Open Future conducted a study to gain a better understanding of the current state of the open movement, as seen through the eyes of people actively involved in its endeavors and leading organizations within the movement. Open Future believes that a shared movement identity and a shared advocacy agenda can make the collective effort stronger. This study aimed to see whether this perspective is shared and whether it can form a basis for building a shared movement agenda for the decades to come.
With this study, Open Future was interested in identifying trends that transform the movement and understanding the challenges and needs of activists and organizations as these changes occur.
They also set out to understand how and whether the open movement can be perceived as a whole. There have been studies and reports focused on a single field of openness, such as Open Access or Open Data, but relatively few attempts to understand this broader activist space. This most recent study focused on a qualitative survey of open movement leaders.
The report, which you can read in its entirety here, can be summarized into sections:
Speaking with open movement leaders
Most interviewees reported learning of the open movement through participation in copyright reform activism and policy. Others were introduced through:

Open Source and Open Hardware activism
Open Knowledge, Open Access, Open Education, or Open Data activism
Community-building work
Their employers, entering the field with no previous activist background

Open Activism as a social movement
Open Future proposed the following working definition for the open movement:
The open movement consists of people, communities, and organizations who (1) contribute to shared resources online that are available for everyone to use and reuse, (2) and/or advocate for non-exclusive access and use of information resources.
However, although the research project began with the assumption that there is an open movement which can be defined and whose boundaries can be traced, the interviews found that there is little collective sense of such a movement.
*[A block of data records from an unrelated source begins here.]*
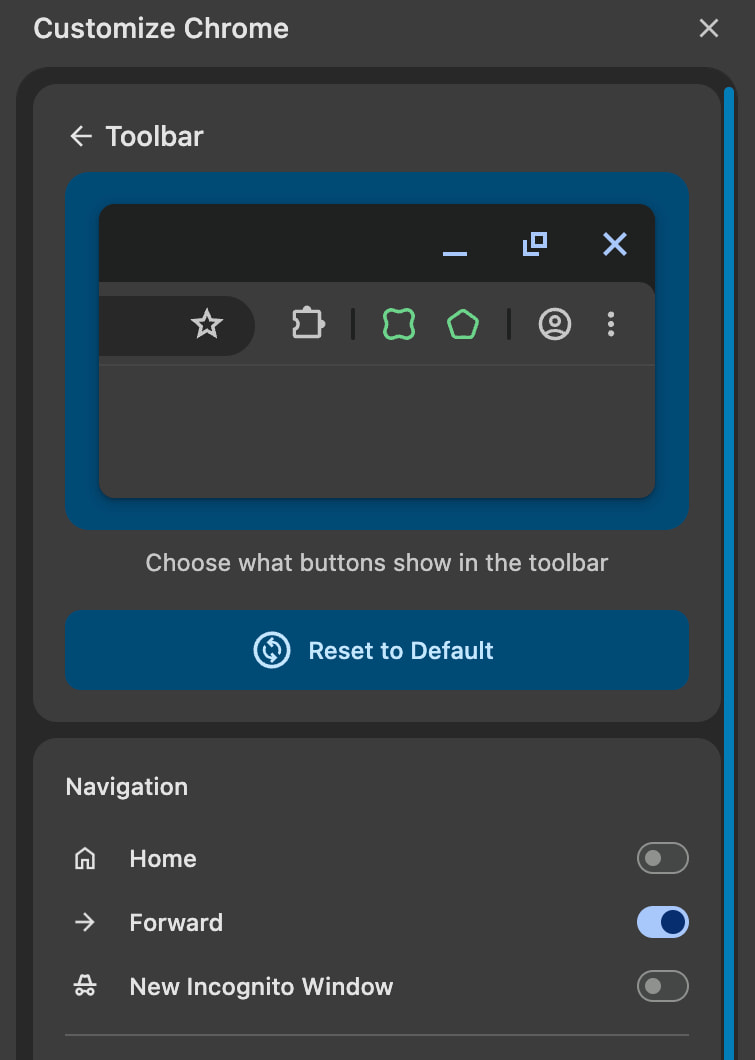This screenshot has height=1060, width=755.
Task: Click the incognito hat icon in Navigation
Action: pyautogui.click(x=85, y=986)
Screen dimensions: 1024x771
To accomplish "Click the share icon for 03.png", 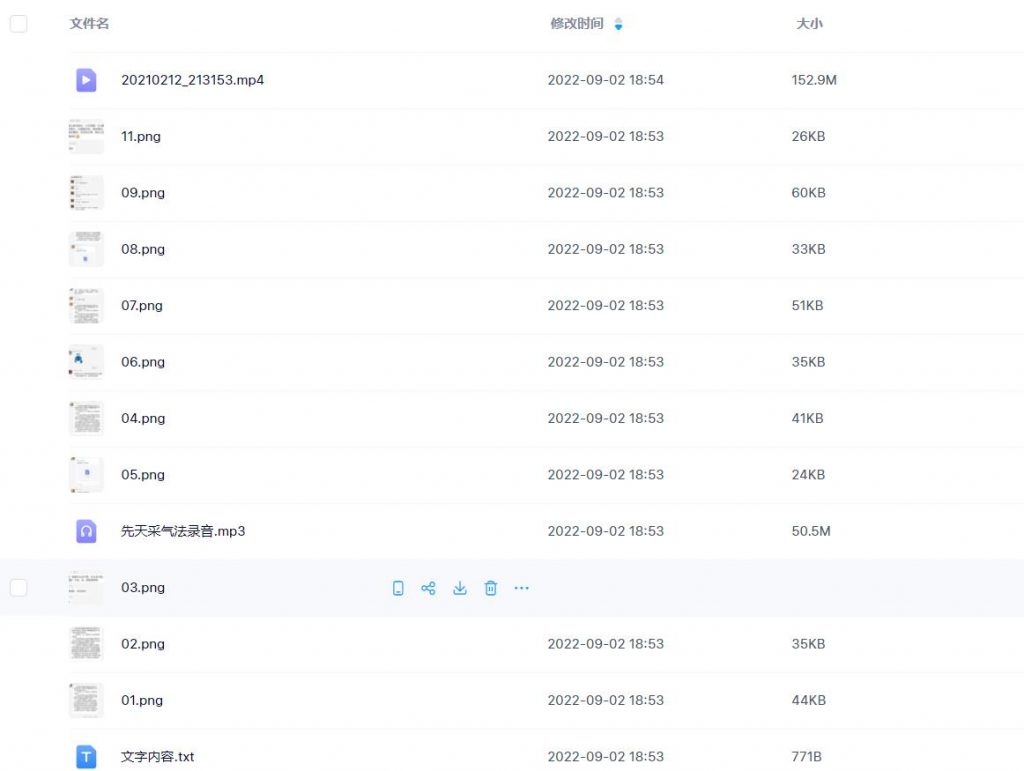I will 428,588.
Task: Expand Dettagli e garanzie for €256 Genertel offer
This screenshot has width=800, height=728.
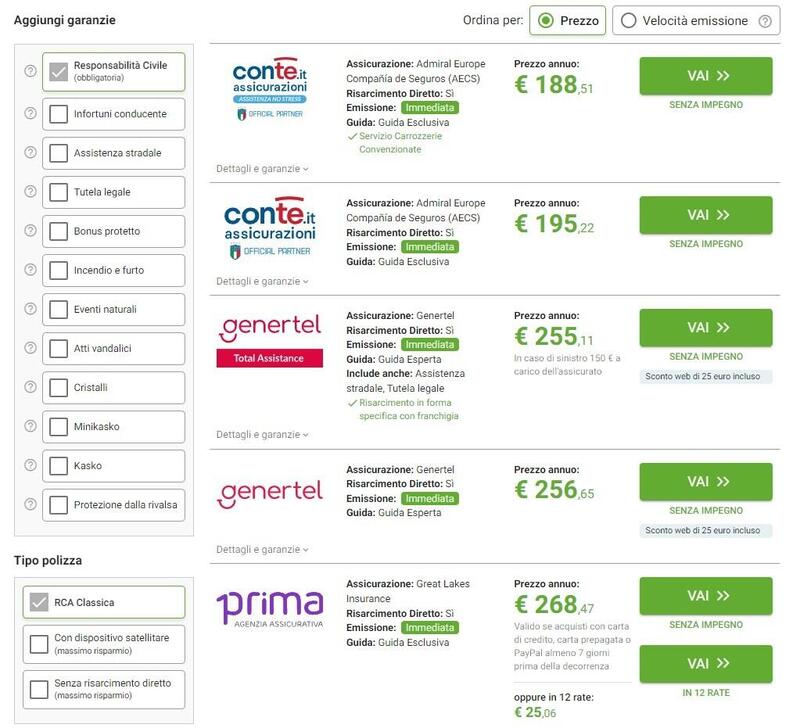Action: coord(262,549)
Moreso, there is a collective sense of the open movement as a loose network, tied together by value alignment.
The open movement, at a turning point as seen by its leaders
This section shows how the movement is shifting. Interviewees have been observing changes, and argue for further change. Open Future analyzed these shifts in four categories:

The people
The zeitgeist
The world
The sustainability of the open movement

The need for change
Factors both internal and external to the movement were identified in the study. Collectively, the following needs were revealed:

Need for new voices
Need for new narratives
Need for relevance
Need for maintenance

Ways forward
To address these needs, those interviewed resonated strongly with two ways forward:

A shared agenda
Advocacy as a driver for collective action

You can download a full copy of the report at this link: https://openfuture.eu/publication/shifting-tides/
You can provide feedback directly in the publication here or by writing to Alek Tarkowski at alek@openfuture.eu.
Images created by Open Future.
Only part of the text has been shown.